I've lost the original calibration images I had, but for example in the below image - the black car is 6 notches long. Multiply that by 10 to get 60 pixels. Lets say, for arguments sake, that model of car was 3.5 metres long, that would be 3500 millimetres... so you config file would have:
cal_obj_px_L2R = 60 # L2R Moving Objects, Length of a calibration object in pixels
cal_obj_mm_L2R = 4700.0 # L2R Moving Objects, Length of the calibration object in millimetres
config.py

Once you're done with calibrating, simply change the value of the calibrate
variable in config.py
to True
and you're ready to start monitoring traffic.
I've vastly oversimplified here, you may find you need to play about with various plugins for different resolutions, although I struggled getting anything anywhere near accurate with resolutions above 640x480. With time I probably could work it out, but I currently don't have the patience! YMMV, but I settled on using the picam480
plugin (probably should have mentioned up top I'm using a Pi Camera v2)
I've not yet tested how accurate the results are, but I've looked at the averages and gone with the feeling that they're "about right" just by eye. It's probably wildly inaccurate and no good for enforcement!
At this point though, I'm ready to leave it on for the day and come back to it later...
Results
There is a basic web interface (which was enabled above) that allows you to see the images that the software has been capturing. Before heading into that, though, I would suggest generating a couple of reports via menubox.sh
, via the HTML
and Report
menus. The reports will be available on the web interface by going to http://[IP of your Pi]:8080
in your favourite browser.

The reports
menu on the right has some neat stats, such as hourly counts - which, having sat next to my window with a notepad for 10 minutes and comparing it to what the camera caught in the same time... is again about right.
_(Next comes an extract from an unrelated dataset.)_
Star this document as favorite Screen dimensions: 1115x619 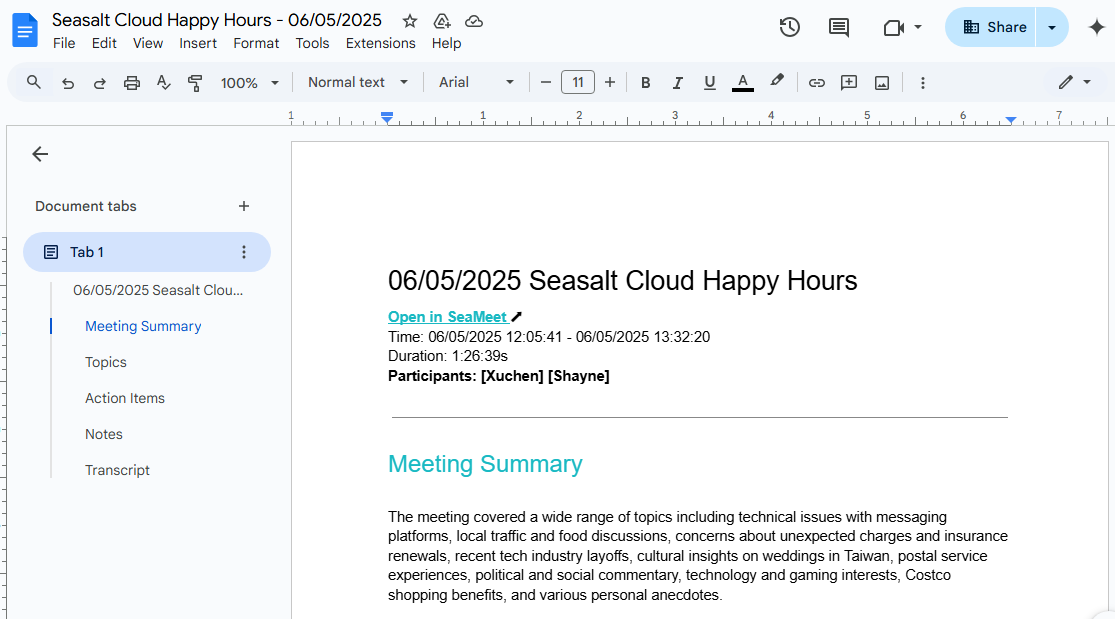click(410, 21)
But I think it's counting some things multiple times
Date | Hour | Count/Hr Totals |
---|---|---|
15/03/2021 | 8 | 1040 |
15/03/2021 | 9 | 878 |
15/03/2021 | 10 | 501 |
15/03/2021 | 11 | 376 |
15/03/2021 | 12 | 397 |
15/03/2021 | 13 | 379 |
15/03/2021 | 14 | 707 |
15/03/2021 | 15 | 654 |
15/03/2021 | 16 | 432 |
15/03/2021 | 17 | 709 |
15/03/2021 | 18 | 144 |
The html
menu should have some interesting data points in it - the images it caught, what speed it thought the objects were going, and what kind of object it thought they were... I'll paste some examples below.








Conclusion
Not really sure where to start. It's a nifty bit of software, massive kudos to the creator, @pageauc. It's a great demo of what can be done, but I don't think I would be able to rely on the results it provided.
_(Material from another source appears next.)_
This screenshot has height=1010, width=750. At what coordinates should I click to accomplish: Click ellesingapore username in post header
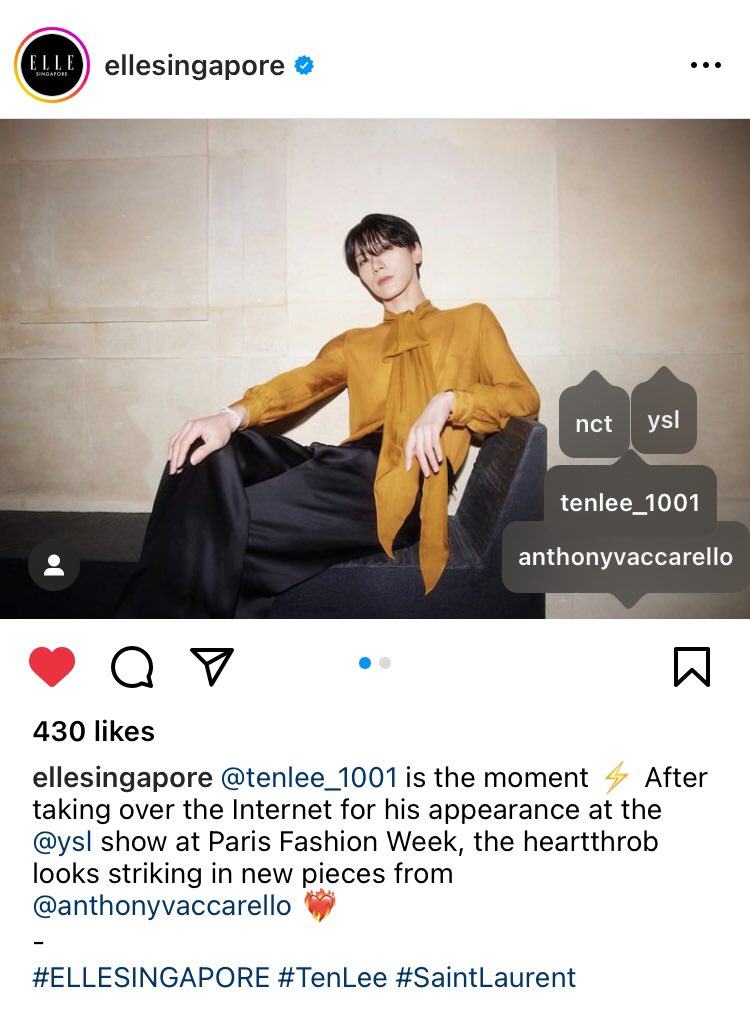[x=195, y=65]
In the interest of total fairness - I have been quite slapdash in my approach to it. I'm sure if I spent more time tweaking the settings, probably even the camera position I might see some better results. There is a section in the wiki that describes issues that can affect accuracy. To quote the author from that section:
This demo was written as a learning opportunity for me. If you are interested you can review code and try customizing some settings to see if it improves results. Let me know your results.
And that's what it is.
Do I regret having spent my weekend getting it going? No way! It was a fun process and I might even have learned a little bit along the way. I'm impressed by it's simplicity (once I actually tried), but a lot of the internal workings are way over my head. Partly because I don't really know python
, and partly because I don't want to learn about image processing just yet... that's what clever people like Claude are for!
I've also since discovered Telraam (which is also open-sourced here), and I'd like to have a look at that, too.